Carlyle’s admiration of Boswell attests to the distance that lay between him and Mill, who played a pivotal role in persuading him to write The French Revolution. Mill always gave priority to the discussion of ideas over ‘careless conversation’. He sought out Carlyle for the same reason that he pursued friendship with other intellectual adversaries. As he explains in his Autobiography (1872), ‘the greatest part of my mental growth consisted . . . in building the bridges and clearing the paths which connected [my opponents] with my general system of thought’ (CW i. 253).

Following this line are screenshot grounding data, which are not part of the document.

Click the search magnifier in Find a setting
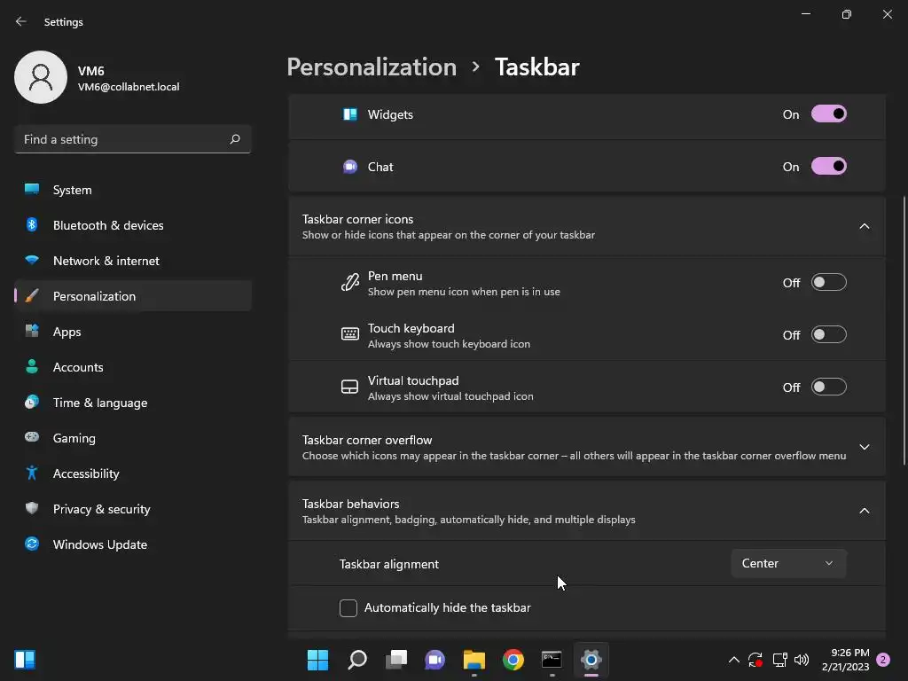Screen dimensions: 908x681 click(235, 139)
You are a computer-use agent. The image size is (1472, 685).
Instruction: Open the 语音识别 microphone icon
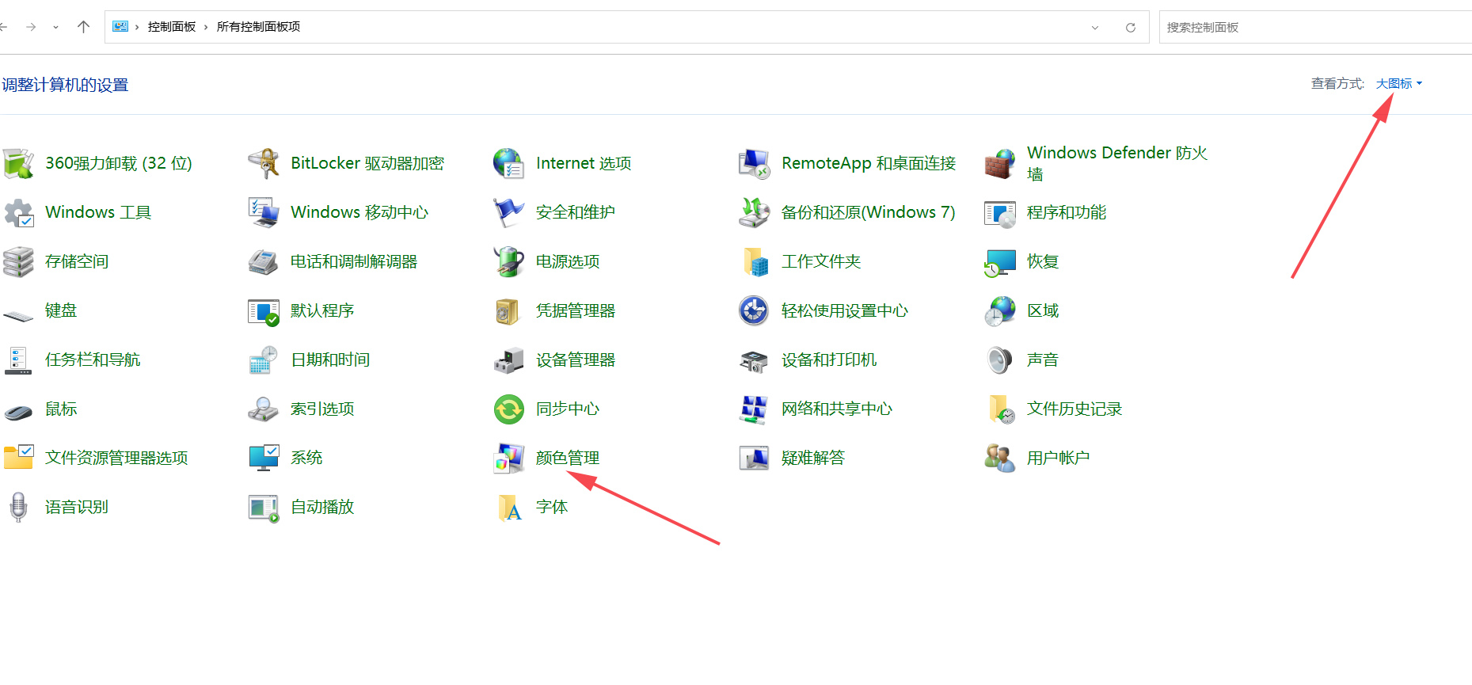pyautogui.click(x=18, y=508)
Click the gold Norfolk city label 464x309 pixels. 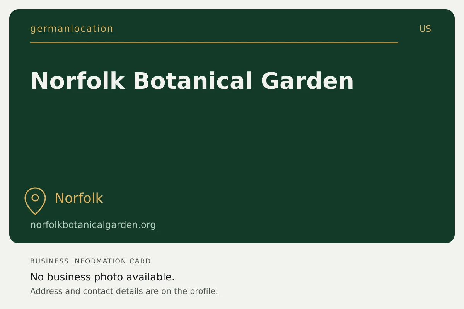tap(79, 198)
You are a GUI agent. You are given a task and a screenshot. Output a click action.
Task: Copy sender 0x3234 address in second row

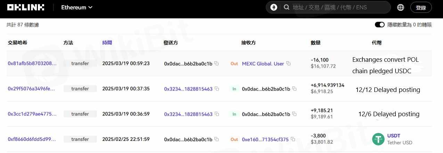click(217, 89)
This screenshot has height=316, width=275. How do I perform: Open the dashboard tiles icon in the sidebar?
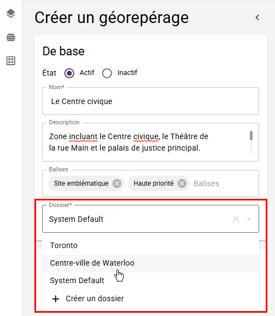pyautogui.click(x=11, y=61)
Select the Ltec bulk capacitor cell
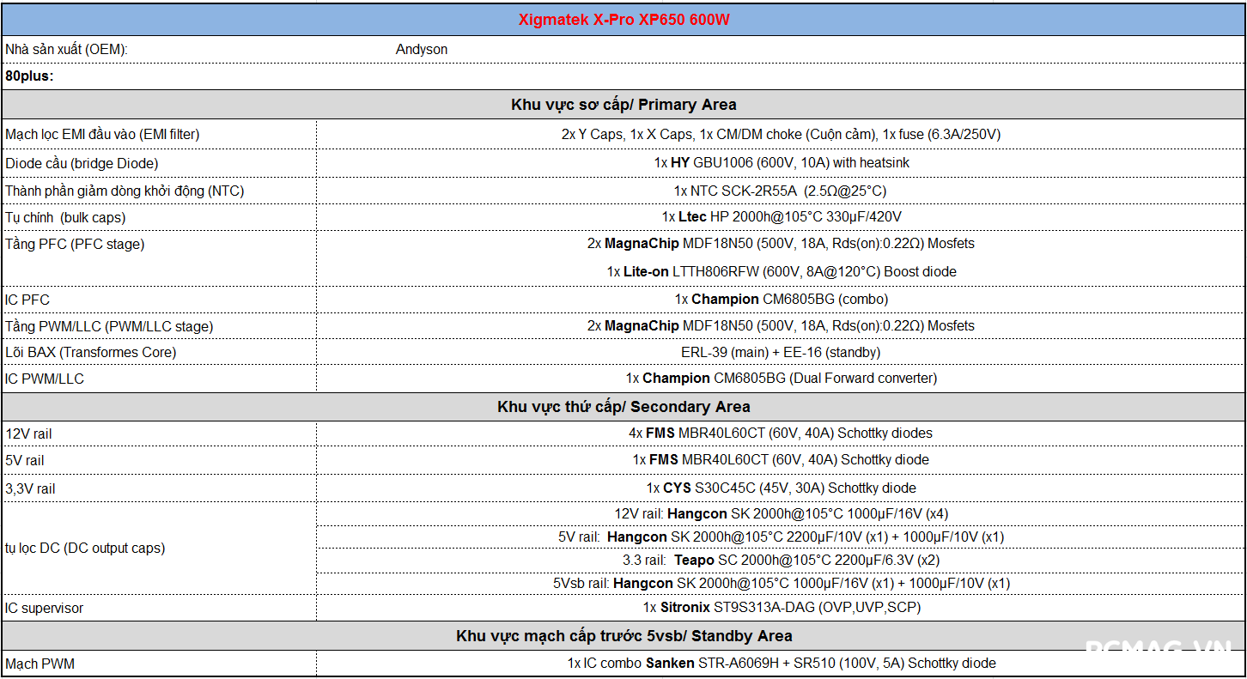 click(x=781, y=217)
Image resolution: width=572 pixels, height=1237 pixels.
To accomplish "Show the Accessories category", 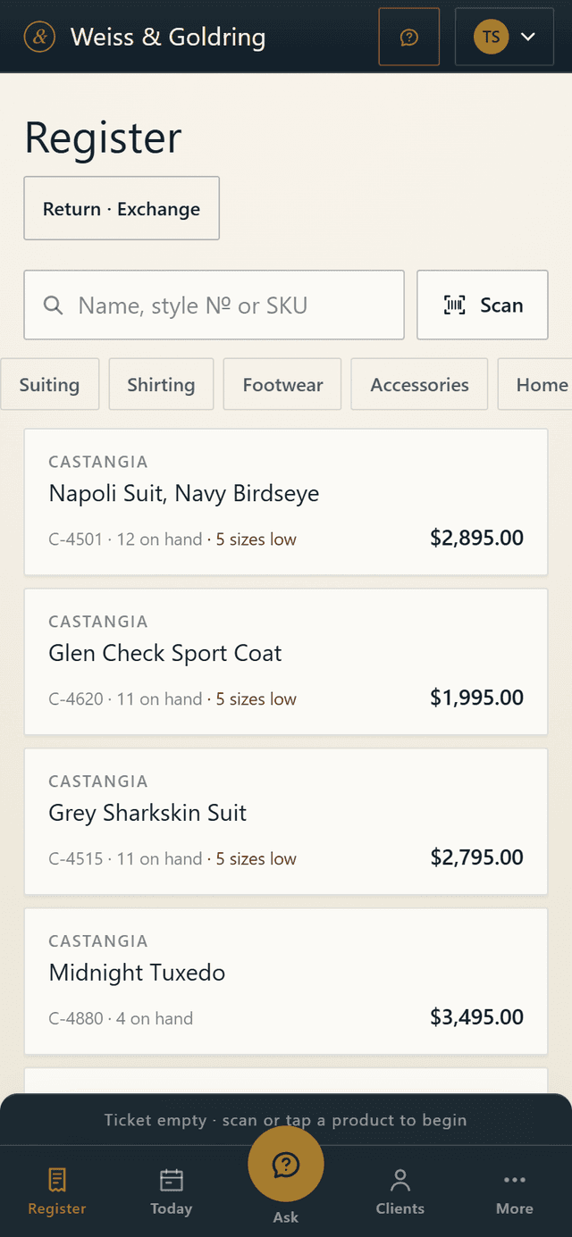I will tap(419, 384).
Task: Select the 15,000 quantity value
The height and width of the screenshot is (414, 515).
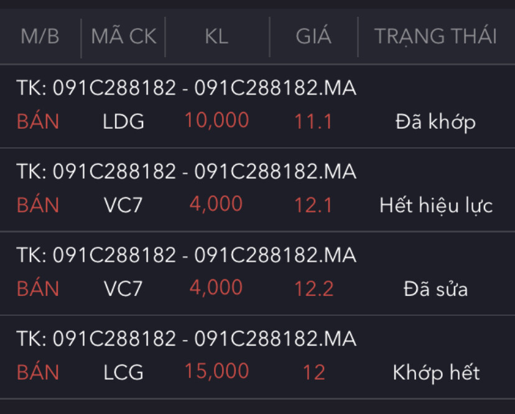Action: coord(216,372)
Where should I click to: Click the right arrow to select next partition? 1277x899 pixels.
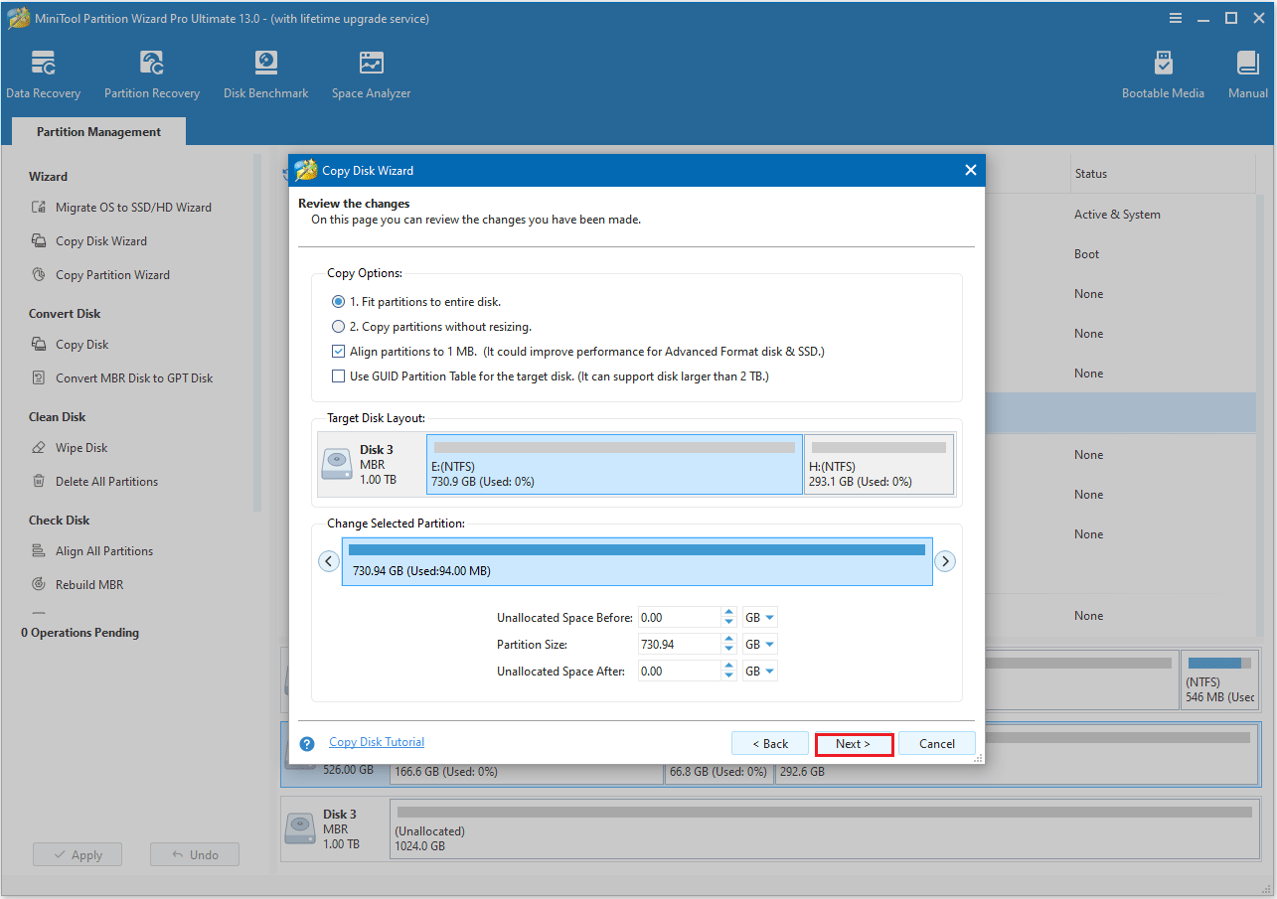click(945, 560)
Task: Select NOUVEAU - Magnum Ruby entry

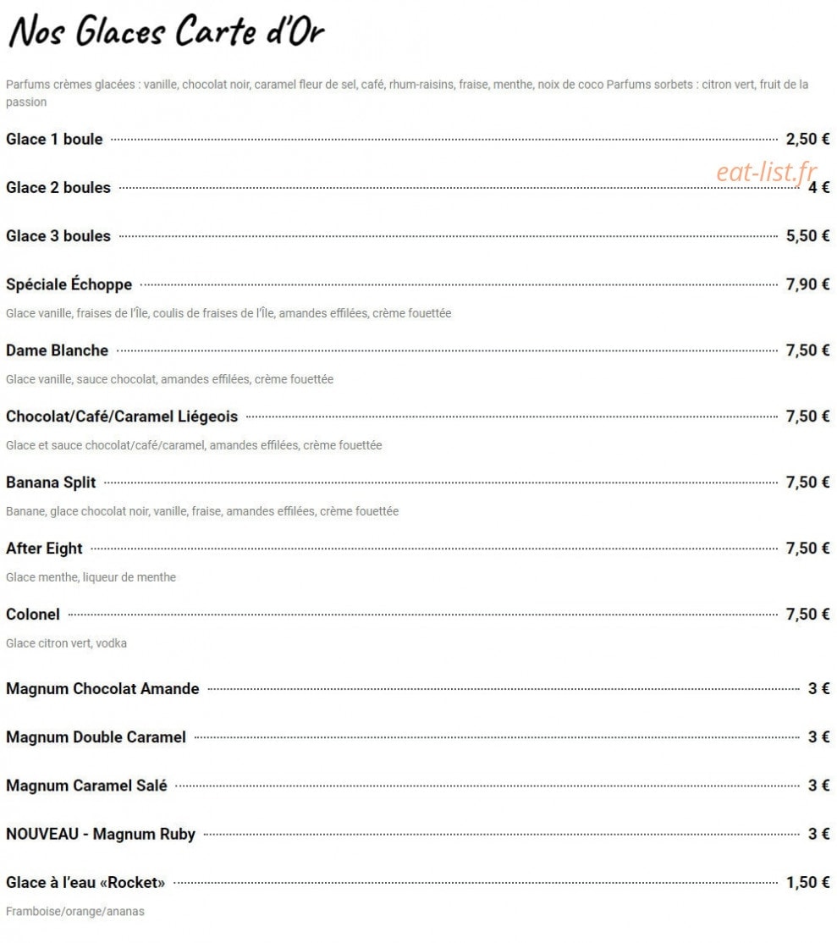Action: coord(101,834)
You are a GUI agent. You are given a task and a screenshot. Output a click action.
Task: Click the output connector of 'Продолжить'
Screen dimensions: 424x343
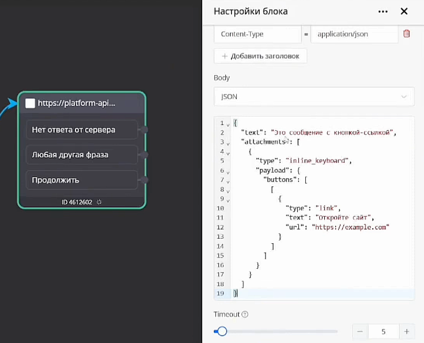144,180
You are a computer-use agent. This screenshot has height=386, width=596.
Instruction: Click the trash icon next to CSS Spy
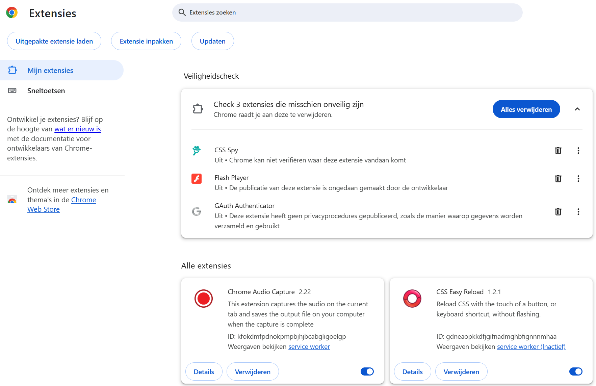[558, 151]
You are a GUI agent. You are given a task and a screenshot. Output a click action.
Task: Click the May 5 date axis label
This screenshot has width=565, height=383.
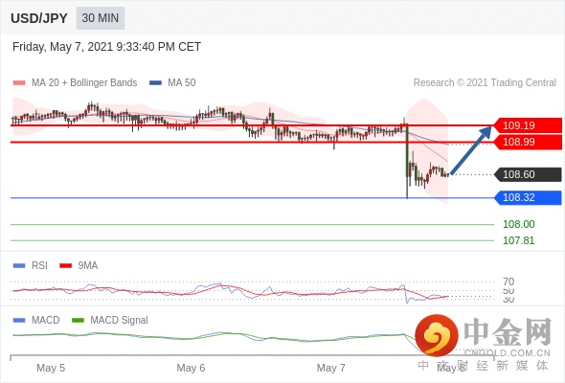click(51, 368)
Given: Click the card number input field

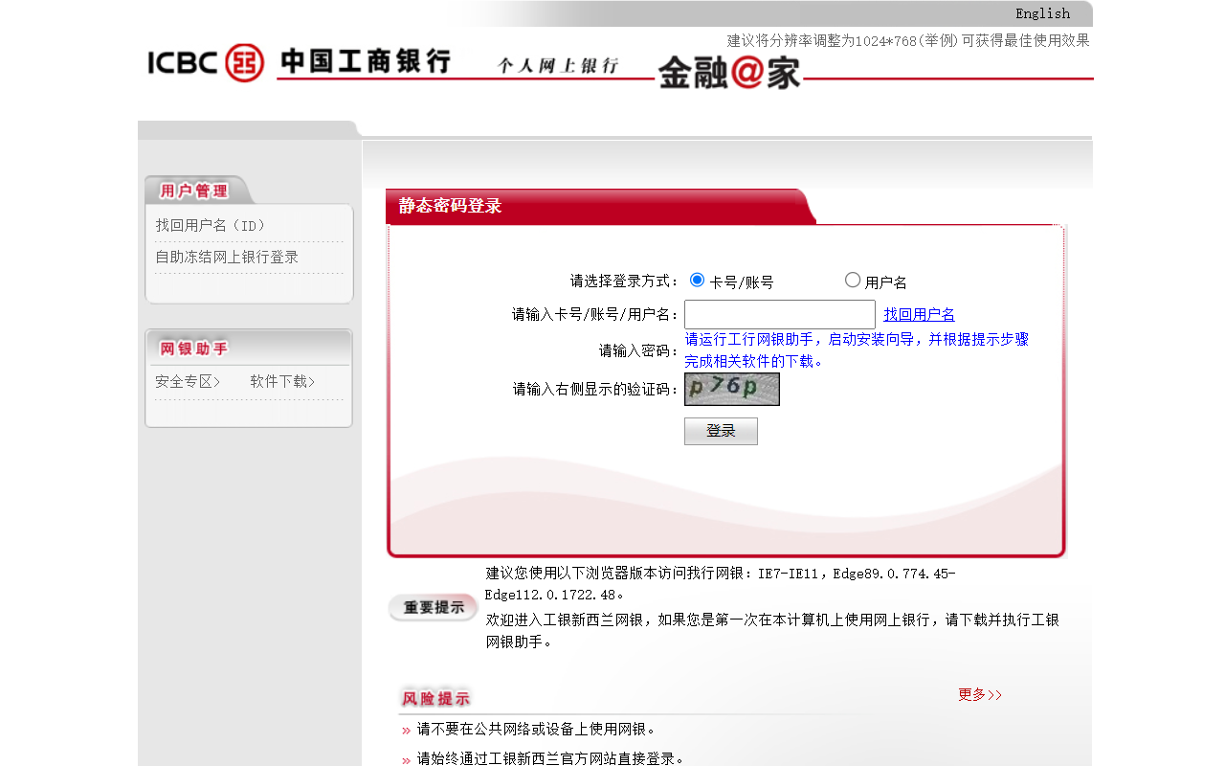Looking at the screenshot, I should tap(779, 314).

Mill not only generously shared his ‘great knowledge’ (CL vii. 289) of the French Revolution with Carlyle, but also provided him with a vast range of histories and memoirs that he had collected in preparing a review of Scott’s Life of Napoleon (1827) in April 1828. Mill recalled that the ‘number of books which I read for this purpose, making notes and extracts––even the number I had to buy (for in those days there was no public or subscription library from which books of reference could be taken home), far exceeded the worth of the immediate object; but I had at that time a half formed intention of writing a History of the French Revolution’ (Autobiography, CW i. 135). After abandoning this plan, he sent a ‘cartload’ (CL vii. 289) of books to Carlyle that included the sixty-eight-volume Collection des mémoires rélatifs à la Révolution française, edited by Berville and Barrière; individual histories by Bachaumont, Bailleul, Clavelin and Kerverseau, Dulaure, Georgel, Hénault, Lacretelle, Lameth, Levasseur, Mignet, Montgaillard, Madame de Staël, Thiers, and Toulongeon; memoirs and biographies by Dampmartin, Dumont, Lucas de Montigny, Morellet, Madame Roland, and Arthur Young; the Moniteur newspaper; and miscellaneous collections including Lallement’s Choix de rapports, Michaud’s Biographie Universelle, and instalments from Buchez and Roux’s ongoing Histoire parlementaire.19
Carlyle’s reading of these volumes was momentous. Historians and critics have rightly observed that he assessed the French Revolution in a British context and treated it as a prophetic warning to those who ignored the ‘Condition of England’ question.20 But to an extent seldom credited either by his admirers or by his critics, Carlyle’s French sources, and to a lesser degree his British and German ones, profoundly influenced his conception and re-creation of the Revolution. He later told his biographer James Anthony Froude: ‘I should not have known what to make of this world at all . . . if it had not been for the French Revolution’.21 The French writings confirmed Carlyle’s earlier intimation in ‘Signs of the Times’ that the Revolution amounted to more than a political conflict. It also signified an ‘instantaneous change of the whole body-politic, the soul-politic being all changed; such a change as few bodies, politic or other, can experience in this world’ (p. 523). Taking his cue from his French readings, Carlyle deduced that the generating force of this convulsion was ‘religiosity’ (SR 21). As a consequence, he knew that, if he wanted to reconstruct the Revolution, he would need to divulge its interior ‘soul-politic’. This entailed organizing the narrative around his sources and allowing them to ‘speak’ through his text directly to the audience.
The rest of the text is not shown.